Outward internet access behind a load balancer

Question

I am experimenting with putting our AWS EC2 instances behind a load balancer. This works well but I have an issue that I am unsure how to resolve.

The instances that are behind the load balancer don't have a public IP address assigned and have no direct access to the internet other than via the load balancer.

The issue is that this means that I cannot update the instance using yum as you get the following:

Loaded plugins: priorities, update-motd, upgrade-helper
Could not retrieve mirrorlist http://repo.eu-west-1.amazonaws.com/latest/main/mirror.list error was
12: Timeout on http://repo.eu-west-1.amazonaws.com/latest/main/mirror.list: (28, 'Connection timed out after 10000 milliseconds')

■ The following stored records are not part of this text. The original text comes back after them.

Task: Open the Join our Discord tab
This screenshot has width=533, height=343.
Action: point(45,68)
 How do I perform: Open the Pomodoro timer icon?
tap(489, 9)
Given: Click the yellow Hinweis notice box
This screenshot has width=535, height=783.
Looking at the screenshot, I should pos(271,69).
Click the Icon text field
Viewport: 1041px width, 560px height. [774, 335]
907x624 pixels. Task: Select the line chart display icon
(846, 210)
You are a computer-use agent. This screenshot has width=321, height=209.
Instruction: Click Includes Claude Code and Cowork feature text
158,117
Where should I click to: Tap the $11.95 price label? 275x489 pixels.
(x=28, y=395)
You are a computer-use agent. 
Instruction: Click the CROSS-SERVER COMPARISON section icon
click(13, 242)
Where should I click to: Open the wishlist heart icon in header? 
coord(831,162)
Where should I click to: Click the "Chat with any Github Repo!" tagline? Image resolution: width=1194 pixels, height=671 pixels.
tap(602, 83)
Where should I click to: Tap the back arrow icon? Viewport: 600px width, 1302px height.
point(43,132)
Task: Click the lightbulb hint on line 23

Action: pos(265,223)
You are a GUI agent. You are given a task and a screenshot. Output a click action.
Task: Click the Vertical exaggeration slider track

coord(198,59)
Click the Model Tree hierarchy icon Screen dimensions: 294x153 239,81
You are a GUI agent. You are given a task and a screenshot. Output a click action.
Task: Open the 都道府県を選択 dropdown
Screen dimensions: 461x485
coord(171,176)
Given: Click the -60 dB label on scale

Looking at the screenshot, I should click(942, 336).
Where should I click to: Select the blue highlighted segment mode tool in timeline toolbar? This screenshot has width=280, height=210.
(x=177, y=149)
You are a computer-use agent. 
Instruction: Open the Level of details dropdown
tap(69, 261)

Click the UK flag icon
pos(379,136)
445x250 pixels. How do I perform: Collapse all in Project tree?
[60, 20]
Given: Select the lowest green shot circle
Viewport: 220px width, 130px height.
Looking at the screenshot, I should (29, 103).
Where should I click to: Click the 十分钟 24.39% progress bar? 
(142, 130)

Similarly I cannot download the latest code from git to the instance for the same reason.

I have done a search but I cannot find a solution to this. How do others resolve this? What is the best practice for this? Is the only way to assign a public IP to every instance behind the load balancer?

Answer 1

You don't need a public IP address for each and every instance, you just need to provide internet access to those instances.

One method is with a NAT gateway but you can also set up a NAT instance or roll your own by assigning one instance a public IP address and installing a (HTTP) proxy server there that the other servers connect to.

Answer 2

@HBruijn described what is probably the most common way to do this.

You could also use EC2 Systems Manager (full documentation here) if all you want to do is run OS updates. This is more work, but can be automated.

You can still assign Elastic IPs to your instances, either temporarily or permanently. It's not standard practice, but it's a way around this if you want to do your updates manually.